Intervention de Philippe Lemoine

Mission commune d'information sur la gouvernance mondiale de l'Internet — Réunion du 25 mars 2014 à 14h35
Audition de M. Philippe Lemoine président directeur-général de laser président de la fondation pour l'internet nouvelle génération chargé par le gouvernement d'une « mission pour la transformation numérique de notre économie »

Philippe Lemoine :

Vous m'interrogez sur l'Internet européen. Le virage actuel est important. Le monde de l'entreprise, le monde militant, le grand public l'ont pris, après l'affaire Snowden. Les prises de position des gouvernements, en revanche, restent fragiles, parce que leur contenu est mal étayé et que la volonté d'agir n'est pas constante.

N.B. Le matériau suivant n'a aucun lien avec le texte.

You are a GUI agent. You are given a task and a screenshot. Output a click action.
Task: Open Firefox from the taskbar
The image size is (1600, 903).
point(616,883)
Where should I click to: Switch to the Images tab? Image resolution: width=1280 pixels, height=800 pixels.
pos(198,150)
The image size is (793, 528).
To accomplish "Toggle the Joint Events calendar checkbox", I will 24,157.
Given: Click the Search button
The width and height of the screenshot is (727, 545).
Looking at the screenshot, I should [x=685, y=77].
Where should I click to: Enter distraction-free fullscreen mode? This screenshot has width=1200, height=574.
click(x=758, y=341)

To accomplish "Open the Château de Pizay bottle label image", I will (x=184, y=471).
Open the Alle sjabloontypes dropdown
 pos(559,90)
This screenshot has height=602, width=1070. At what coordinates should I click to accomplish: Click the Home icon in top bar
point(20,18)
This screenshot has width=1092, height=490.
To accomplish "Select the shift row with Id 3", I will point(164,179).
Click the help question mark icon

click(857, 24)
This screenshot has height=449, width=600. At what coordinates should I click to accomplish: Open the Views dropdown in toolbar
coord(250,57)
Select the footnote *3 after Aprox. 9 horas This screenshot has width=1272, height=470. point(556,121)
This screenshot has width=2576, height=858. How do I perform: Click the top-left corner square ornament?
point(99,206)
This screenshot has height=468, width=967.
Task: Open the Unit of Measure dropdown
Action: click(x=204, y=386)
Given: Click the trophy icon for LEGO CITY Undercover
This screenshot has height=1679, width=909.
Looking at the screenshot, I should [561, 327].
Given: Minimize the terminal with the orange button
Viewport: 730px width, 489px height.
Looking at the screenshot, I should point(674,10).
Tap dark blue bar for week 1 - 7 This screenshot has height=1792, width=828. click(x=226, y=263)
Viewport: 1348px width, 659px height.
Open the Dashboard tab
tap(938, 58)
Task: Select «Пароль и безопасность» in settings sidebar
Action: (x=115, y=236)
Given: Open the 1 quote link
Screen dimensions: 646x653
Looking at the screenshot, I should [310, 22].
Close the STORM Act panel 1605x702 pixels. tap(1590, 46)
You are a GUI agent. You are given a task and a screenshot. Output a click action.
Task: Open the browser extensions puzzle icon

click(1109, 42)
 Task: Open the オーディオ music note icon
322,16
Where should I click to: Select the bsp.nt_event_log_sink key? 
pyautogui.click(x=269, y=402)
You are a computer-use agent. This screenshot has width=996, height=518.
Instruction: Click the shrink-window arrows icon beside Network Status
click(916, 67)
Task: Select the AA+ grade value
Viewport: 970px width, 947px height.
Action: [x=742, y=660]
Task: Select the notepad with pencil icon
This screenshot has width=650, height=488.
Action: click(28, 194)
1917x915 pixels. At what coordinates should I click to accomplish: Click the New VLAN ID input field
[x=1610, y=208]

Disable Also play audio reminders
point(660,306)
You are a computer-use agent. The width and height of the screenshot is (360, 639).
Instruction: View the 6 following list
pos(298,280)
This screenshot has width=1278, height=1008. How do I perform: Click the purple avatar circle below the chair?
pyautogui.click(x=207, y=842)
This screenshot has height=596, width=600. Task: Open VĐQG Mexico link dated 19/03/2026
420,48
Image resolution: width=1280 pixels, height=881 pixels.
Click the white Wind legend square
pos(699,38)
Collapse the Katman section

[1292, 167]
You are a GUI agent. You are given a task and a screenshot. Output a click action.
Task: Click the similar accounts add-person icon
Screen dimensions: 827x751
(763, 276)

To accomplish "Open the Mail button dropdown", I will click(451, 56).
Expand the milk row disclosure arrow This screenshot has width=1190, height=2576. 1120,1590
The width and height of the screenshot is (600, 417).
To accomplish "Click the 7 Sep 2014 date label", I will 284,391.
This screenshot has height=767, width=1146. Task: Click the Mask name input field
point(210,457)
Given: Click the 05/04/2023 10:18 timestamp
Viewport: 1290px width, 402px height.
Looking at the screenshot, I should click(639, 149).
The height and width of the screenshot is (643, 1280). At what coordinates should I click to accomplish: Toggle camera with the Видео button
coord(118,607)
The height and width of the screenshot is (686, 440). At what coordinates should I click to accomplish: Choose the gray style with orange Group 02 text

J'ai cru comprendre que derrière l'idée d'un Internet européen, qui rejoint les préoccupations du Brésil, où se tiendra bientôt une réunion mondiale sur la gouvernance de l'Internet, il y a ce constat qu'une part importante des écoutes se fait sur les câbles télécom transcontinentaux. Diminuer le volume des données qui passent d'un continent à un autre, c'est diminuer les occasions de captation. D'où l'intérêt d'un traitement localisé.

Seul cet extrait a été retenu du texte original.